Plan9 is even more uniform and still not object-oriented.
9P is a transport-agnostic object protocol for representing resources as synthetic file systems. The trick many have with Plan 9 is that they import their prior knowledge of what a "file" is, but in reality Plan 9's concept of a file is quite different from other systems. This is right down to the Plan 9 kernel being a multiplexer for I/O over 9P.
Either way, my point is the "object" metaphor isn't really all that specific. Personally I'd love to see work on functional operating systems, but other than the boring House system, I don't think there's been that many.
I still don't see how Plan9 is built on "objects".
> functional operating systems
I doubt functional metaphors are of any use in this domain.
My point is that the abstraction continuum is far more diverse and deep than something as stupid as communicating objects or reducing lambda terms. My bet is on a linguistic abstraction, which covers interface unification as well as many other things.
It has always been an unfortunate characteristic of using classes for application domain information that it resulted in information being hidden behind class-specific micro-languages, e.g. even the seemingly harmless employee.getName() is a custom interface to data. Putting information in such classes is a problem, much like having every book being written in a different language would be a problem. You can no longer take a generic approach to information processing. This results in an explosion of needless specificity, and a dearth of reuse.
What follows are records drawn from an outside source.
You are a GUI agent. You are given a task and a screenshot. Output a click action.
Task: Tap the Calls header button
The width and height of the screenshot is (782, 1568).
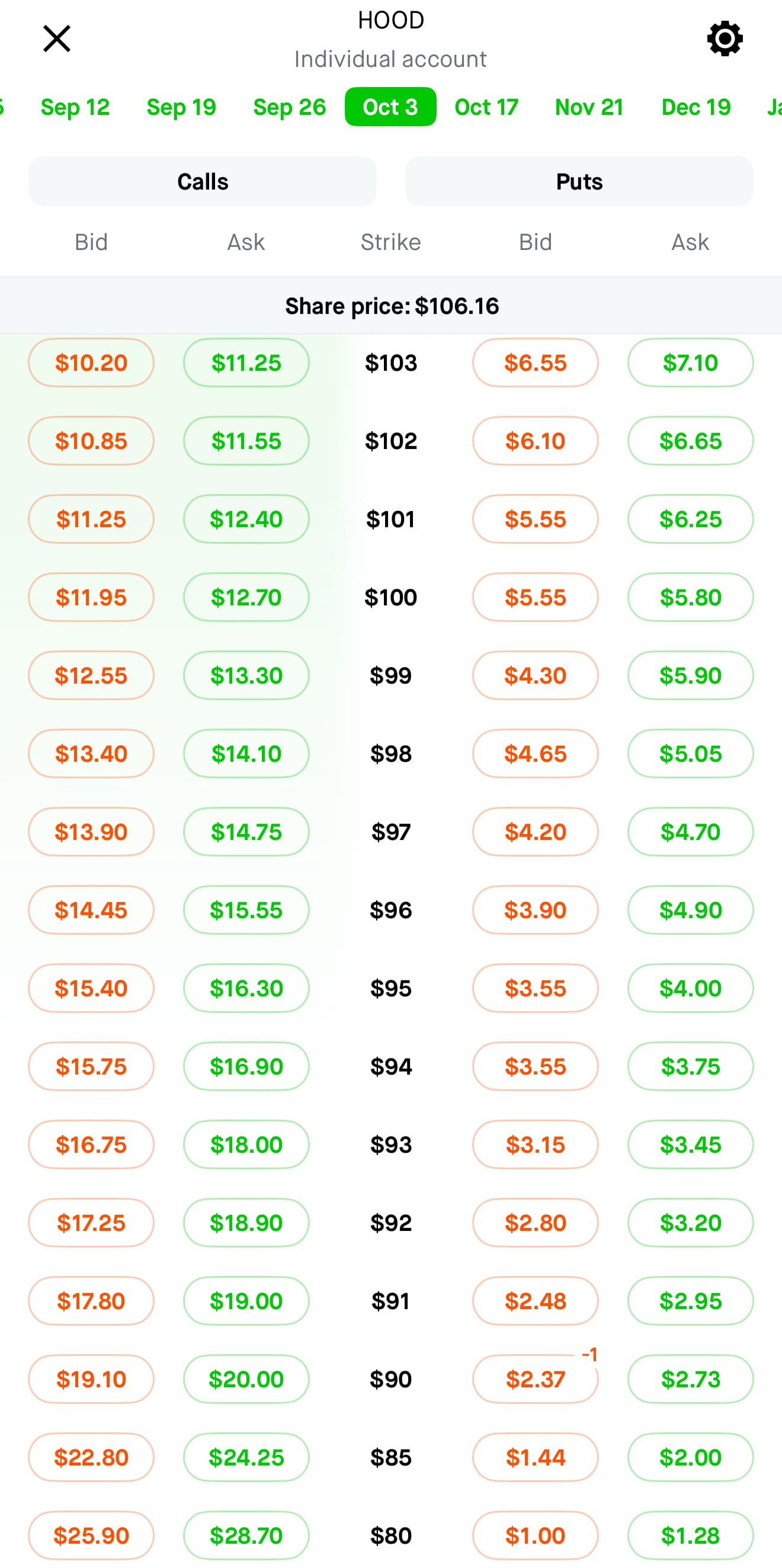(x=202, y=181)
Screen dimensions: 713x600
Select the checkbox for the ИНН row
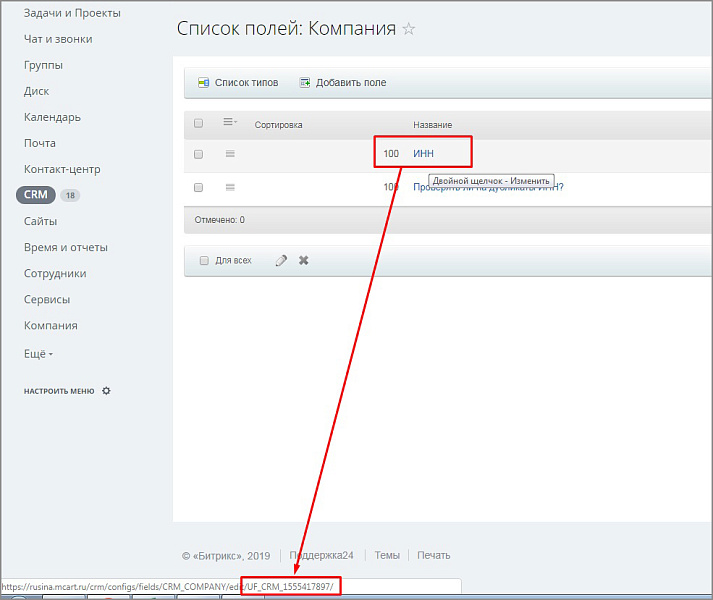click(x=198, y=154)
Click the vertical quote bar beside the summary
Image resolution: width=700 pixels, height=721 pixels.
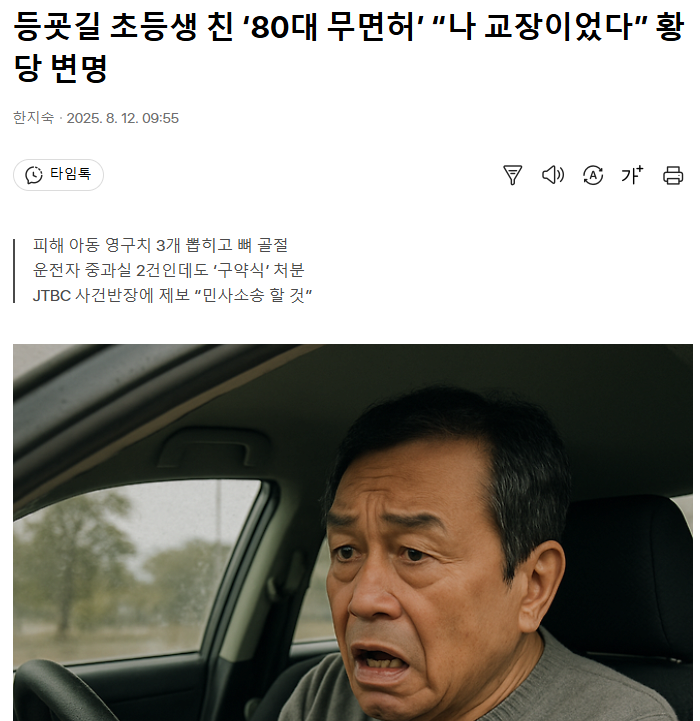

This is why Clojure has always encouraged putting such information in maps, and that advice doesn't change with datatypes. By using defrecord you get generically manipulable information, plus the added benefits of type-driven polymorphism, and the structural efficiencies of fields. OTOH, it makes no sense for a datatype that defines a collection like vector to have a default implementation of map, thus deftype is suitable for defining such programming constructs.
It worked fine while our domain remainded small, but got ghastly quickly.
It adds to this all of the extra oddness that object hierarchies bring, especially the oddness related to trying to force non-hierarchical concepts into a hierarchy. Mediate on whether an ellipse is a special case of a circle or vice-versa until you reach enlightenment, which is realizing that the question is stupid and that any situation which forces you to answer it is stupid.
It was like a lightning had struck when I realized that if you did OOP in a certain way you could make guarantees that some mistakes would be impossible to make, and that whatever I had been doing for the past several years was not even remotely OOP, even though everything was in a class.
The reason I'm interested in learning functional programming is because it seems like it too holds the promise of eliminating errors entirely, if done well, perhaps not in a mutually exclusive way.
If all the developers on your team are sane, then OOP is just a bunch of unnecessarily verbose conceptual complexity.
(The unfortunate corollary, of course, is that the code from the lunatic in the next cubicle is just as likely to be your own code from six months ago)
It's about python but applicable to most languages.
Sorry, but this is an extremely audacious claim to make without backing it up.
I also think "FP is about small scale" is quite wrong, looking at empirical evidence.
I'd always prefer the SML module system to anything OOP for a project of any scale.
There's a problem. I don't know any project which was implemented with SML on scale (I mean at least several MLOC).
Could you give examples of features that you would like to have in modern OO languages which are available in Ada?
The fact that most of the statically typed OO languages also provide these features does not mean that OO is suitable for scalability - this is totally orthogonal to OOP.
This is a fallacy similar to attributing pattern matching and ADTs to the functional programming, while these features are not inherently functional in any way.
Try to build a large system in a dynamically typed OO language to see why OO per se is of no use for a large scale architecture at all.